A reverse transcriptase system (Promega, Southampon, UK) was used to synthesize cDNA from 1 μg of total RNA. Between 2 and 4 μl of cDNA were used for PCR analysis. PCR (50 μl) reactions were performed using 100 ng of each primer and 1 unit of Dynazyme II (Flowgen, Lichfield, UK). Thermal cycling was conducted for 35 cycles at the following temperature/durations: 98 °C for 10 s, 66 °C for 30 s, and 72 °C for 1 min using a Progene thermal cycler (Cambridge, UK). A final extension of 72 °C was performed for 10 min at the end of 35 cycles.

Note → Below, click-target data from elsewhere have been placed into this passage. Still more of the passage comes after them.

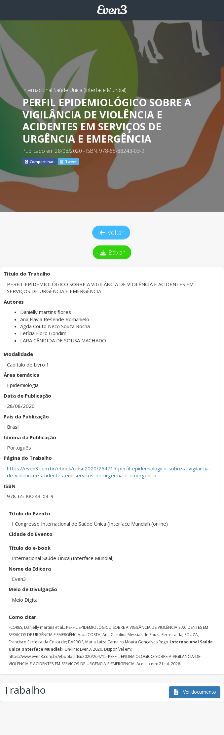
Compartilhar (39, 161)
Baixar (112, 252)
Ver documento (194, 692)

The primers used for amplification of the target genes were checked against all other gene sequences for specificity. PCR reactions were analyzed on 1.5% agarose/TAE minigels and stained using 0.5 μg/ml ethidium bromide. Gels were visualized using an Apligene UV CCD camera system.

Real-time PCR

Real-time PCR was conducted using SYBR Green PCR MasterMix according to the manufacturer’s instructions. Quantitative real-time PCR (qRT-PCR) was performed using approximately 200 ng of SYBR Green PCR MasterMix in an ABI 7300 system (Applied Biosystems, Foster City, CA, USA). PCR conditions were 95 °C for 120 s, 60 °C for 30 s, and 72 °C for 30 s for 40 cycles. Sample cells from three plates were run in duplicate, using the threshold suggested by the software for the instrument to calculate Ct. To normalize readings, we used Ct values from 18s as internal controls for each run, obtaining a delta Ct value for each gene. (AIF F: GATTGCAACAGGAGGTACTCCAAGA, R: GATTTGACTTCCCGTGAAATCTTCTC; Caspase 3 F: GGAAGCGAATCAATGGACTCTGG R: GCATCGACATCTGTACCAGACC; Caspase 8 F: AGAAGAGGGTCATCCTGGGAGA R: TCAGGACTTCCTTCAAGGCTGC; Caspase 9 F: TTCCCAGGTTTTGTTTCCTG, R: CCTTTCACCGAAACAGCATT; BAX F: TCAGGATGCGGTCCACCAAGAAG, R: TGTGTCCACGGCGGCAATCATC; BCL-2 F: GCCACTTACCTGAATGACCACC, R: AACCAGCGGTTGAAGCGTTCCT; and GAPDH F: GTCTCCTCTGACTTCAACAGCG R: ACCACCCTGTTGCTGTAGCCAA).

Statistical analysis

All data were reported as the mean (±S.E.M.) of at least three separate experiments. A t-test or one-way ANOVA with post hoc test was employed for statistical analysis, with significant differences determined as P<0.05.